Exercise brief:
Provide again, from the entries below, every line from the one containing "Click the red leave meeting button" through the one containing "Task: Select the 微信 radio button", exactly as written, and no other line.

(Collected data entries)
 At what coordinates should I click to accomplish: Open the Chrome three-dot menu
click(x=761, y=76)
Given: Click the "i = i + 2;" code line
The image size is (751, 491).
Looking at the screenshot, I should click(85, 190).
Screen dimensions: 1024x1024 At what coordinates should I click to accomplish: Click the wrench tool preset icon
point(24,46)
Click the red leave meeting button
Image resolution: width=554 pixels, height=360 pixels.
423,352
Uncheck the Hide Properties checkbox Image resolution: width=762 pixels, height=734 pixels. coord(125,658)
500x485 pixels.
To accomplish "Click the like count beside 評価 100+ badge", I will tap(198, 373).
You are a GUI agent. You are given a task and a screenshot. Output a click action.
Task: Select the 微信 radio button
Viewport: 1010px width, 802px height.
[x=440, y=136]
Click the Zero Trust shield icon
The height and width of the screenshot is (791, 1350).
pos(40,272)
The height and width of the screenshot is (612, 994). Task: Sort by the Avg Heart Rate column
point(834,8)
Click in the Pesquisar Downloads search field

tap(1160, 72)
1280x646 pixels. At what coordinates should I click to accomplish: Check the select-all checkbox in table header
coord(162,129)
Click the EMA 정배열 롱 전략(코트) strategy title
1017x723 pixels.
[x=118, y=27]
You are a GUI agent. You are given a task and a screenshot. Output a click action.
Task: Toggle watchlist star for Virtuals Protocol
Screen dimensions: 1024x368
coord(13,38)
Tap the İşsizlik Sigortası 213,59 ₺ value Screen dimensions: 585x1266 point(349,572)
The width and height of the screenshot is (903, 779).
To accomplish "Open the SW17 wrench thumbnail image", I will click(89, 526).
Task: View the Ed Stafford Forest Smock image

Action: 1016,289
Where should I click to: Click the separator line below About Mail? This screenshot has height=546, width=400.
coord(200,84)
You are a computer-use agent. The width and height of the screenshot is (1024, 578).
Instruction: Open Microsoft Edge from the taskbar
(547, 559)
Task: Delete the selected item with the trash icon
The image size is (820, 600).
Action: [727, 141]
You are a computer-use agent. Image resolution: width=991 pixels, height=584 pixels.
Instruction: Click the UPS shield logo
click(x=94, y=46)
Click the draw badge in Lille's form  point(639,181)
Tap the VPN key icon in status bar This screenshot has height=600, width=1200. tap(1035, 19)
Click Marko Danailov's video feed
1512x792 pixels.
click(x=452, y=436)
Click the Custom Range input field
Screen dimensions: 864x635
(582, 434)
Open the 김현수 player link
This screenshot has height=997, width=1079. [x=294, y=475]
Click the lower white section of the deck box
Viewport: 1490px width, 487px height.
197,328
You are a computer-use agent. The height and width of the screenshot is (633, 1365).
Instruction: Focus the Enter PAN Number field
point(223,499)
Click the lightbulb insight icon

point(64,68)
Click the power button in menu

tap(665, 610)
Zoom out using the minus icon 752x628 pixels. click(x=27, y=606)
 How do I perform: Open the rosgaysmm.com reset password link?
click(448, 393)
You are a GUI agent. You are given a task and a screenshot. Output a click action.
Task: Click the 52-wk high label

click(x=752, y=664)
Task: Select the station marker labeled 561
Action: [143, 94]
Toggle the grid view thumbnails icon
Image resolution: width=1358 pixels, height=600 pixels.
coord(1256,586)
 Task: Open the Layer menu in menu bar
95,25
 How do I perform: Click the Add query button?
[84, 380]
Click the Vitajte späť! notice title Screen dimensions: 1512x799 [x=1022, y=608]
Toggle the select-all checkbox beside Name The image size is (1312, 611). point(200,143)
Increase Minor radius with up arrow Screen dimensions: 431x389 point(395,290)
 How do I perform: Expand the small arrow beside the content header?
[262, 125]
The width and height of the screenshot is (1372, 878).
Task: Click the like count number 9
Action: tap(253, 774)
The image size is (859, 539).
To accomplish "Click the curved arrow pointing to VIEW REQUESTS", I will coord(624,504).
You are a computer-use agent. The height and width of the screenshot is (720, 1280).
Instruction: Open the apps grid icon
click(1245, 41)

Exercise answer:
Click the red leave meeting button
Image resolution: width=554 pixels, height=360 pixels.
423,352
Uncheck the Hide Properties checkbox Image resolution: width=762 pixels, height=734 pixels. coord(125,658)
500x485 pixels.
To accomplish "Click the like count beside 評価 100+ badge", I will tap(198, 373).
You are a GUI agent. You are given a task and a screenshot. Output a click action.
Task: Select the 微信 radio button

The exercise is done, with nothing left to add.